700 Hari Kasus Novel Baswedan, Aksi Diam 700 Detik

/ Selasa, 12 Maret 2019 / 14.15 WIB
Penyidik senior KPK Novel Baswedan. (Foto: iNews.id)

SUARAaktual.co | Jakarta - Tidak terasa sudah 700 hari sejak peristiwa penyerangan terhadap penyidik senior KPK, Novel Baswedan. Memperingati hari tersebut Wadah Pegawai Komisi Pemberantasan Korupsi (WP KPK) dan Koalisi Masyarakat Sipil bakal menggelar aksi berdiam diri 700 detik.

"Kami berencana melakukan selama 700 detik melakukan aksi diam di depan KPK. Kegiatannya nanti malam sekitar jam 7 malam," kata Ketua Wadah Pegawai KPK Yudi Purnomo saat dihubungi melalui pesan singkat di Jakarta, Selasa (12/3/2019).

Aksi yang akan berlangsung di kantor KPK, Gedung Merah Putih, Kuningan, Jakarta Selatan ini, rencananya juga dihadiri LBH Jakarta, YLBHI dan ICW.



Yudi menjelaskan, aksi diam 700 detik itu melambangkan bagaimana kondisi perjalanan kasus yang ditempuh Novel. Menurut dia, tidak sedikit upaya pihaknya teriak kepada aparat penegak hukum untuk segera mengungkap pelaku penyiraman terhadap Novel.

"Sudah banyak upaya, kita juga sudah teriak untuk pengungkapan dan penuntasan kasus Novel ini. Dari meminta pihak kepolisian, sampai kepada presiden ya, tetapi sampai saat ini kita tahu tidak ada hasilnya sama sekali," tuturnya.

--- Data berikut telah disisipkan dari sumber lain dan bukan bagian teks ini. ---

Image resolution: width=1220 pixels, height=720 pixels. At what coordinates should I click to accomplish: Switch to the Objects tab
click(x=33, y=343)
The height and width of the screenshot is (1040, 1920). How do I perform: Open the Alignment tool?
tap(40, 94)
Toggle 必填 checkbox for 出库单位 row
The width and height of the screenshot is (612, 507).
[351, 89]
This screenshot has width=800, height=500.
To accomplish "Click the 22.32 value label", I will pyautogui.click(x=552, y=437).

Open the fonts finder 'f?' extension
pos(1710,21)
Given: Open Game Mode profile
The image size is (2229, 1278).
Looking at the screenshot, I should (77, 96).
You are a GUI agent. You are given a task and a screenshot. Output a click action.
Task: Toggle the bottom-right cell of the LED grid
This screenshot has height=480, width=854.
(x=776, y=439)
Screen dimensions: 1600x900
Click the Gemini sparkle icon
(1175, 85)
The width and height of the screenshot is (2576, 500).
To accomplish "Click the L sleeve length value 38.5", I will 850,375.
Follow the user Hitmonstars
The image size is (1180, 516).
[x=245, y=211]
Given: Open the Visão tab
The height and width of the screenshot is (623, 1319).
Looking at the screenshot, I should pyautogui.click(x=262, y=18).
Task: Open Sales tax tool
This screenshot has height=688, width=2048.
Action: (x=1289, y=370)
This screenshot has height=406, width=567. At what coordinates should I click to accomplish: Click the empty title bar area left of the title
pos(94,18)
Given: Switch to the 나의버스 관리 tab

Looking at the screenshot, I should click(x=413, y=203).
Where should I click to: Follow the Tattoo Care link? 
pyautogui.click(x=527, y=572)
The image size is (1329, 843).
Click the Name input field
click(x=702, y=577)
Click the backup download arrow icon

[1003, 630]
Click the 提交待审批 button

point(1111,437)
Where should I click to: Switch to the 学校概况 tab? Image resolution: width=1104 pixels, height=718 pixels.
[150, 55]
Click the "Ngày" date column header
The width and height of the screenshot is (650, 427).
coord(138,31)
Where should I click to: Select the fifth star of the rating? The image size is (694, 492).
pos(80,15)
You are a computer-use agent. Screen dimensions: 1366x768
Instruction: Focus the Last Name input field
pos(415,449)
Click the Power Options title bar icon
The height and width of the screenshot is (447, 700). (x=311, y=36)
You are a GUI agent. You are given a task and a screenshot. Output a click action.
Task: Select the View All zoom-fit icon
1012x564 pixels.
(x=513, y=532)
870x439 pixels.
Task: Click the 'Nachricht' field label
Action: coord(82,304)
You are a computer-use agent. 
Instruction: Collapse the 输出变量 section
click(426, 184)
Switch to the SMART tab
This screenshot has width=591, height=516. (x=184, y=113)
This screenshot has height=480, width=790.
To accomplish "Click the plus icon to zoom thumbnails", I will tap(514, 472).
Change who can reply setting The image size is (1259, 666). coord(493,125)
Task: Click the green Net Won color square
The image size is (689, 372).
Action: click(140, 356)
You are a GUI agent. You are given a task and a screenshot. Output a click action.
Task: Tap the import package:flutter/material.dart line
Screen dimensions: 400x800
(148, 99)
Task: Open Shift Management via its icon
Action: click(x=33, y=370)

Dia juga berharap Presiden segera membentuk tim gabungan pencari fakta (TGPF) yang dipimpin langsung Jokowi sebagai bentuk keseriusan kepada negara dalam membantu Novel memperoleh keadilan.

"(Ingin) TGPF di bawah langsung presiden ya," ujar Yudi.

Kemudian, pada 8 Januari 2018, Kapolri Jenderal Pol Tito Karnavian membentuk tim gabungan berisi 65 orang untuk mengungkap kasus penyerangan terhadap penyidik senior KPK Novel Baswedan. Tim dipimpin Kapolda Metro Jaya Irjen Pol Idham Azis.

Pembentukan tim gabungan tertuang dalam Surat Tugas Kapolri Nomor Sgas/3/I/HUK.6.6/2019. Tim gabungan ini untuk menindaklanjuti rekomendasi tim pemantauan proses hukum terhadap Novel yang dibentuk Komnas HAM sekaligus melaksanakan tugas kepolisian di bidang penyelidikan dan penyidikan.